NOTE:you can monitor for errors on interface using watch command 
watch -n 1 "netstat -i"

by default it is 2 sec and with -n you can specify time 
watch -n 0.1 "cphaprob -a if"
watch -n 1 " ethtool -S eth1 | grep errors "


To check speed and duplex on all interfaces script:
for ii in $(ifconfig | awk ' /Ethernet/ {print $1}') ;do ethtool $ii; done | egrep  'eth|Speed|Duplex'

To see 4 top talkers on interface (in this case eth0)
tcpdump -tnn -c 20000 -i eth1 | awk -F "." '{print $1"."$2"."$3"."$4}' | sort | uniq -c | sort -nr | awk ' $1 > 100 '

fw monitor -e “bad_nets = static {<194.1.0.0,194.1.255.255>} ;accept src in bad_nets and ifid=0;” (ifid ve can see in (fw ctl iflist ) command)
packets originated in range of networks 194.1.0.0 – 194.1.255.255 and captured on interface eth3 only


Test ARP
arping -I eth1 1.1.1.1  (def is eth0)
arping -s <source ip> 10.0.01  (in case you have multiple ip on interface )

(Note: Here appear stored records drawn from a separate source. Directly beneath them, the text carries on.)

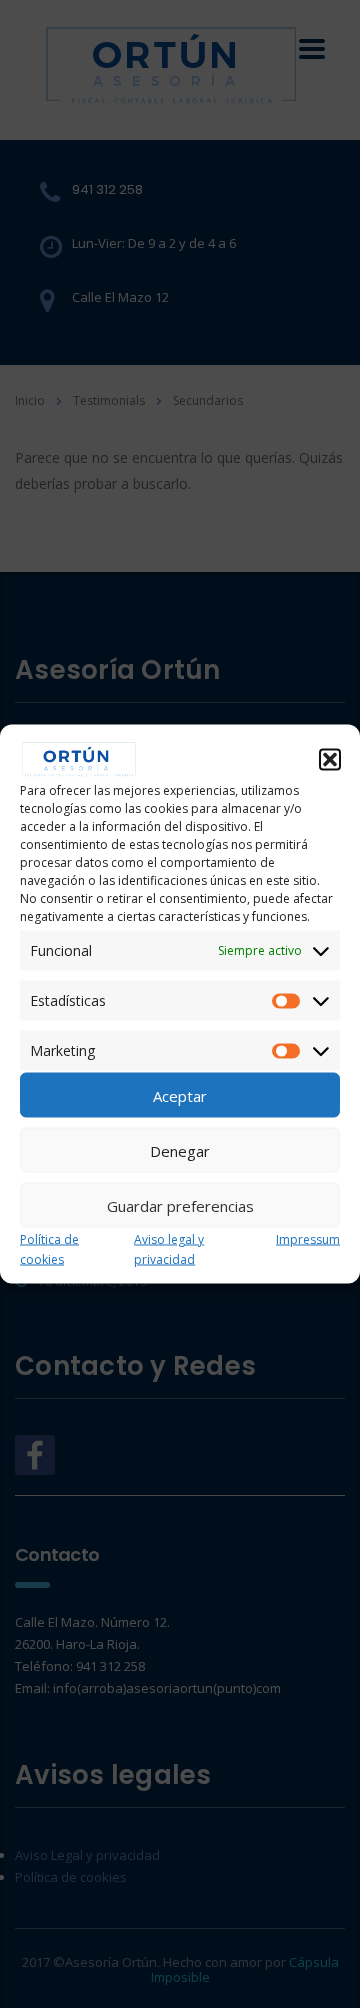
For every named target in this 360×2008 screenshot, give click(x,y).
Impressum (308, 1239)
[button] (330, 760)
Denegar (180, 1150)
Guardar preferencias (180, 1205)
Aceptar (180, 1095)
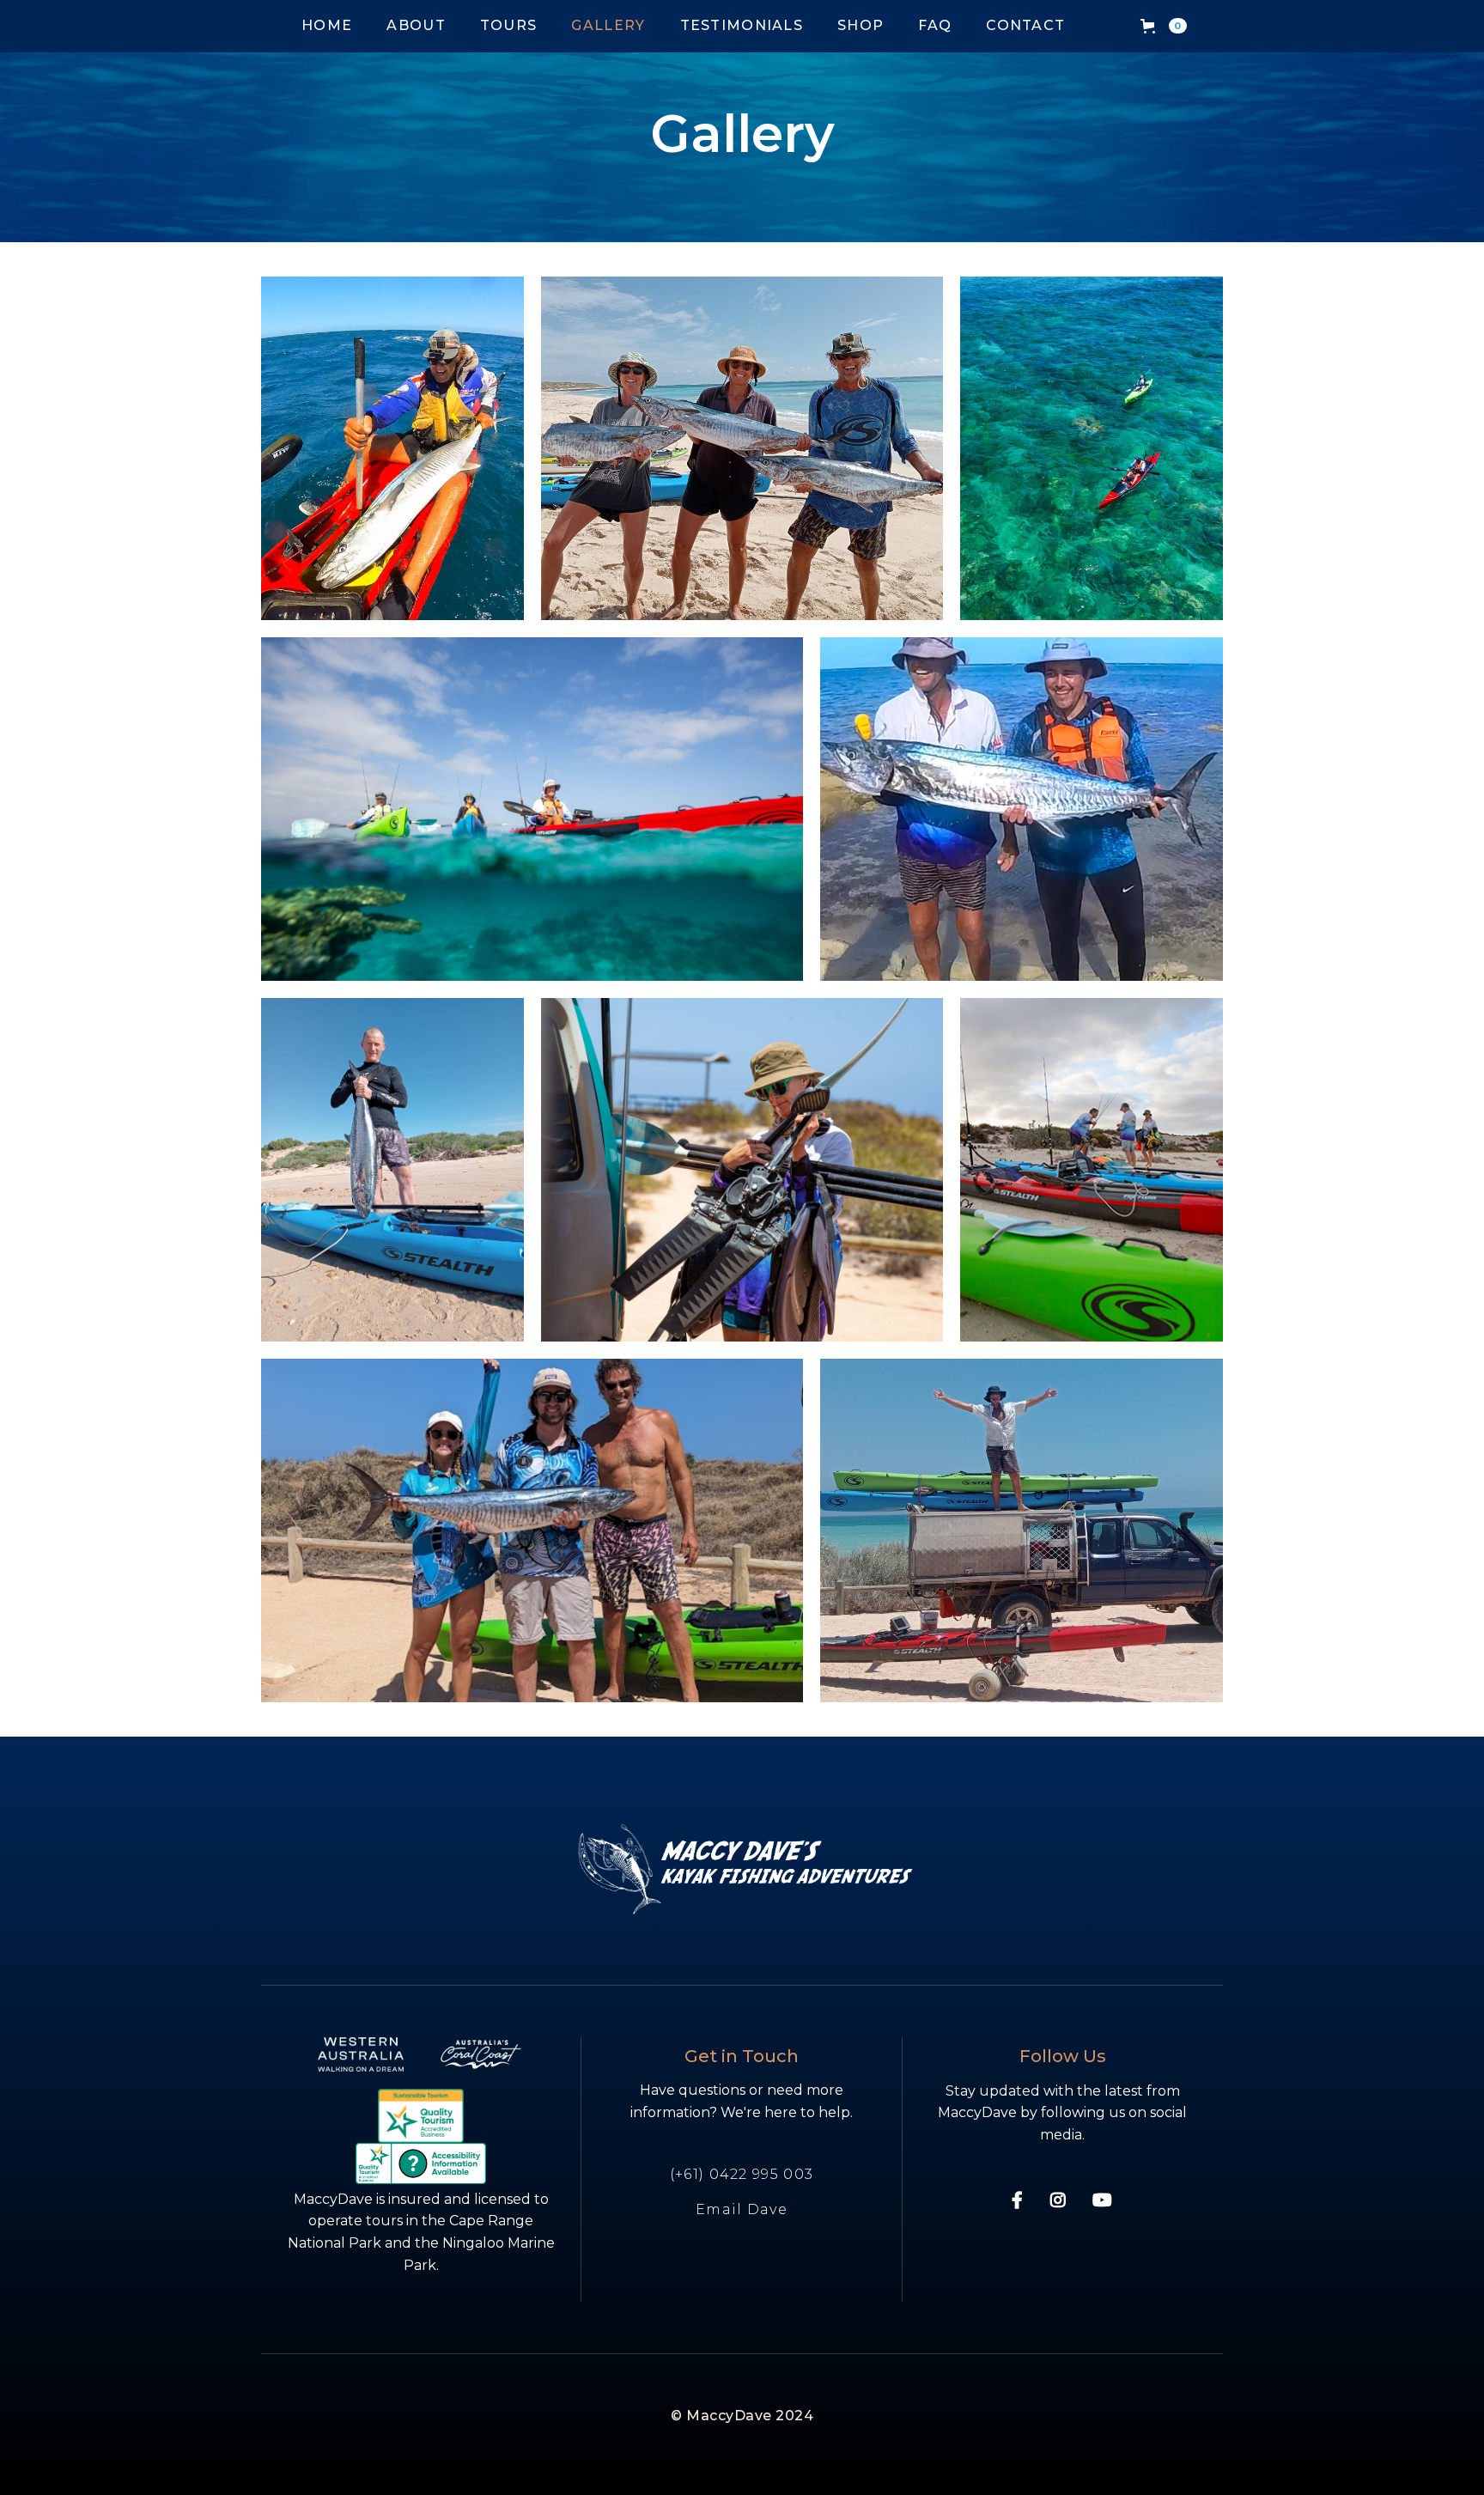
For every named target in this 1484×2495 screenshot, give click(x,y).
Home (326, 25)
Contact (1025, 25)
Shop (860, 25)
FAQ (935, 25)
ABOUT (416, 25)
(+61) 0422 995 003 (741, 2174)
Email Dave (742, 2209)
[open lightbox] (392, 448)
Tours (509, 25)
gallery (608, 25)
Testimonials (742, 25)
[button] (1164, 25)
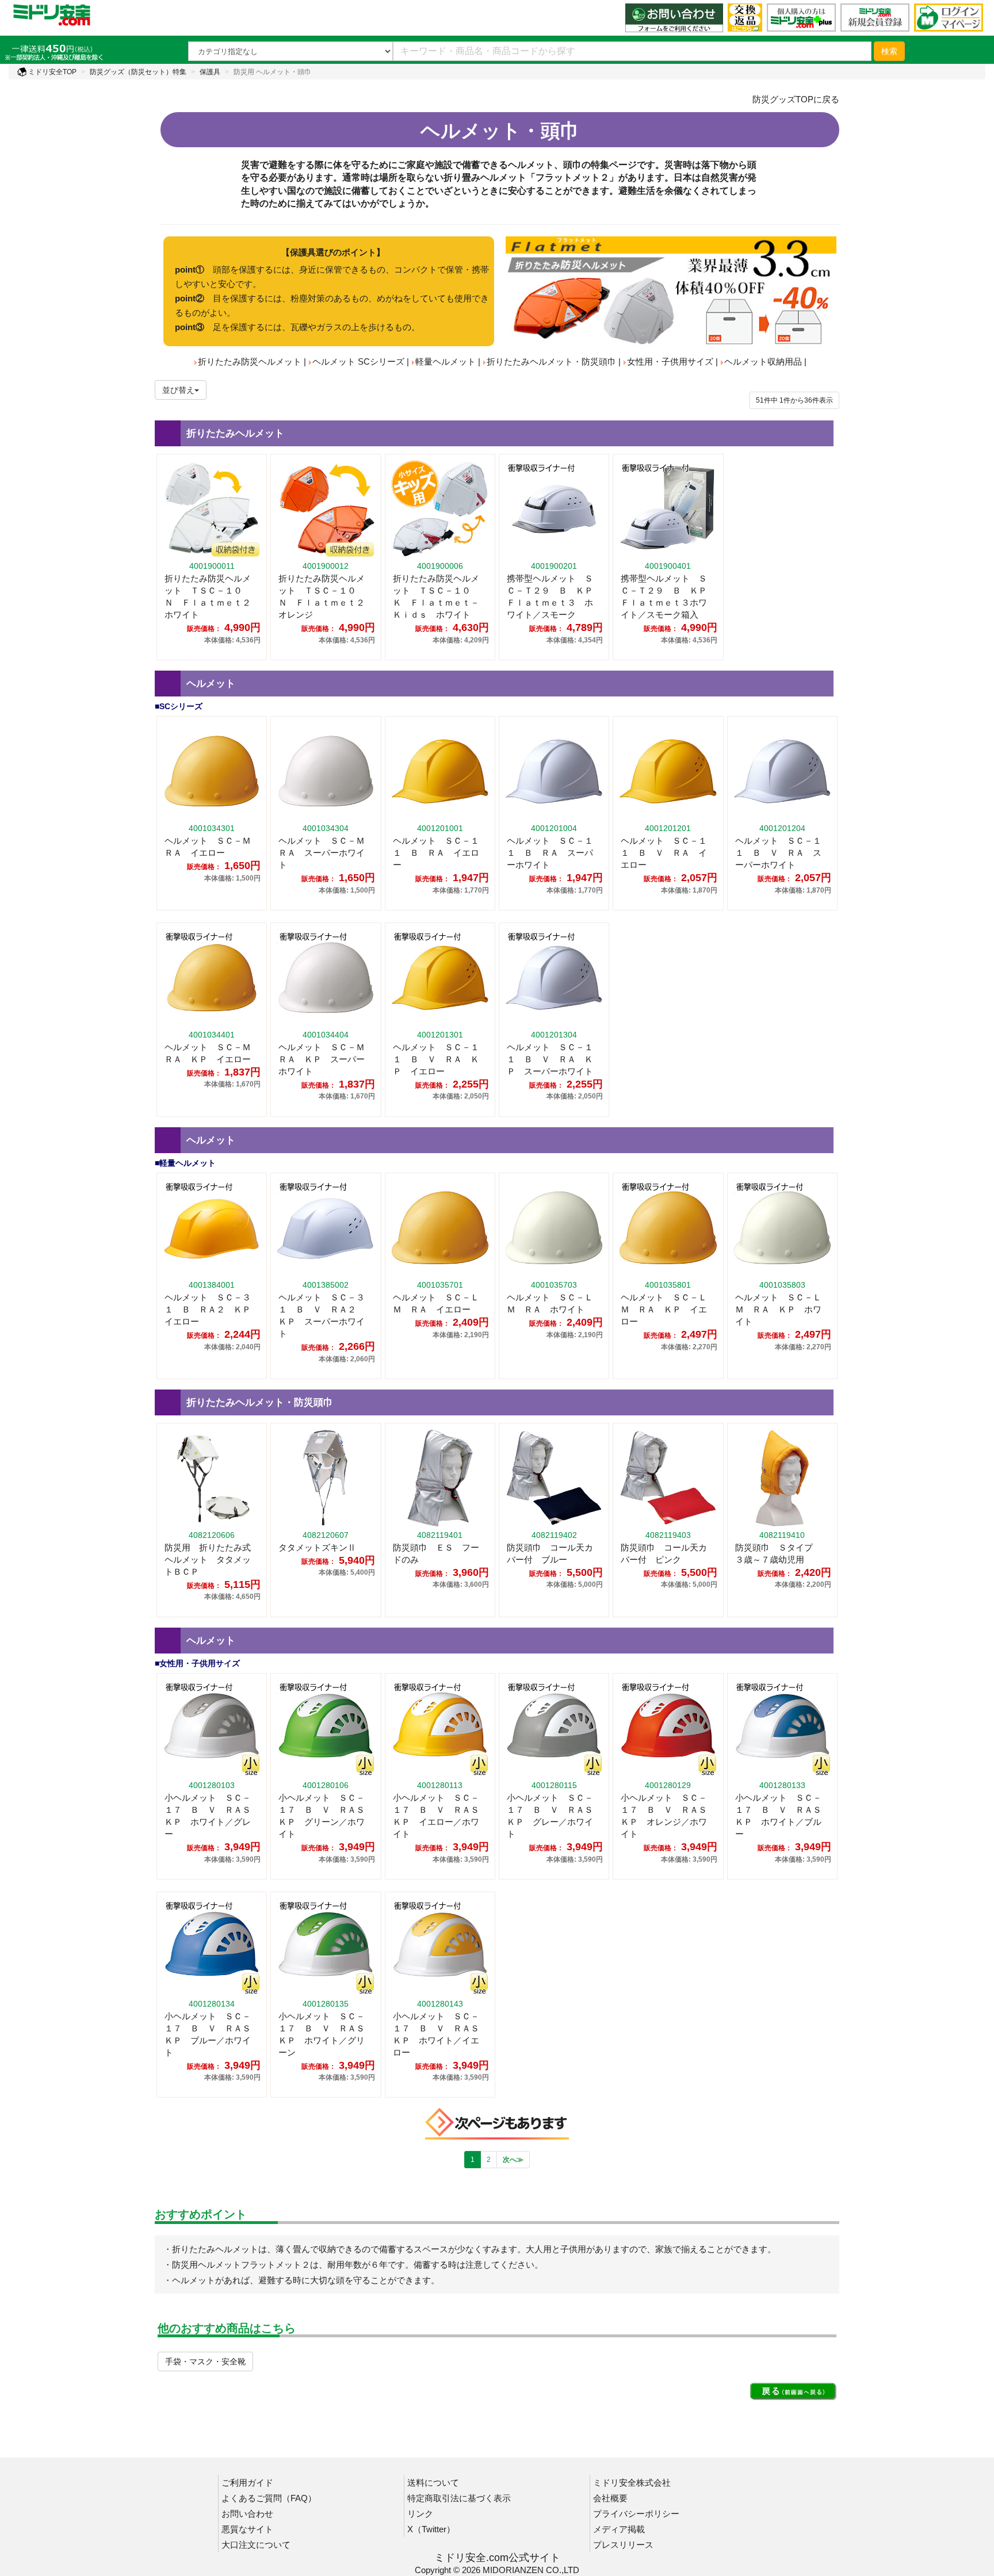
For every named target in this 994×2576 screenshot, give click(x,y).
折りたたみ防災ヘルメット (249, 361)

arp -an | wc -l   or   arp -av | grep Entries  (to see number of arp )
arp -i eth6   (to see all arp on eth6)
cd /proc/net/arp
clish -c "show configuration arp"
clish -c "show arp table cache-size"  (Default: 1024, Range: 1024-16384)
clish -c "show arp static all"
clish -c "show arp dynamic all" | grep 1.1.1.1
clish -c "show arp proxy all"
ip neigh show

Flush arp entry for host 10.20.30.40
arp -d 10.20.30.40

Flush all arp enties on interface eth0:
ip neigh flush dev eth0

Flush arp entry for host 10.20.30.40:
ip neigh flush 10.20.30.40

Flush arp entry for all hosts in network 192.168.0.0/24
ip neigh flush 192.168.0.0/24

Clear all arp table
clish
delete arp dynamic all

To check is any manual proxy arp configured :
$FWDIR/conf/local.arp

To change arp config :
clish
set arp table cache-size VALUE


Troubleshoot Gaia Routing
General Commands:

ip route show to match x.x.x.x
ip route get x.x.x.x
clish -c"show route destination  x.x.x.x "
show route (in iclid shell)
netstat -rn | grep x.x.x.x
netstat -rn | wc -l (number of routes)
cpstat os -f routing
clish -c "show configuration ospf"
clish -c "show configuration static-route"


Add route
set static-route VALUE nexthop blackhole
set static-route VALUE nexthop gateway address VALUE off
set static-route VALUE nexthop gateway address VALUE on
set static-route VALUE nexthop reject
set static-route VALUE off



Restart Routing Process
ps auxw | grep -v grep | grep -E "PID|routed" (to see is process running)
drouter stop && drouter start
drouter start           -       Start Dynamic Routing daemon
drouter stop            -      Stop Dynamic Routing daemon

tellpm process:routed t    (start routing process)    (survives reboot)
tellpm process:routed     (stop routing process)    (survives reboot)


cat /proc/cpuinfo
cpstat -f cpu os
cpstat -f multi_cpu os
cpstat os -f perf
ps auxwf
vmstat 2 5
top

Note: This shows drops due to the CPU not being able to cope
watch -n 1 "ethtool -S eth1 | grep rx_no_buffer_count 


 top explanation

%us:Time spent running non-kernel code (User)
%sy: Time spent running kernel code (System)
%ni: Nice time
%id: Time spent idle
%wa: Time spent waiting for IO
%hi: hardware interrupt
%si: Software interrupt
%st: stealth time (Involuntary wait time)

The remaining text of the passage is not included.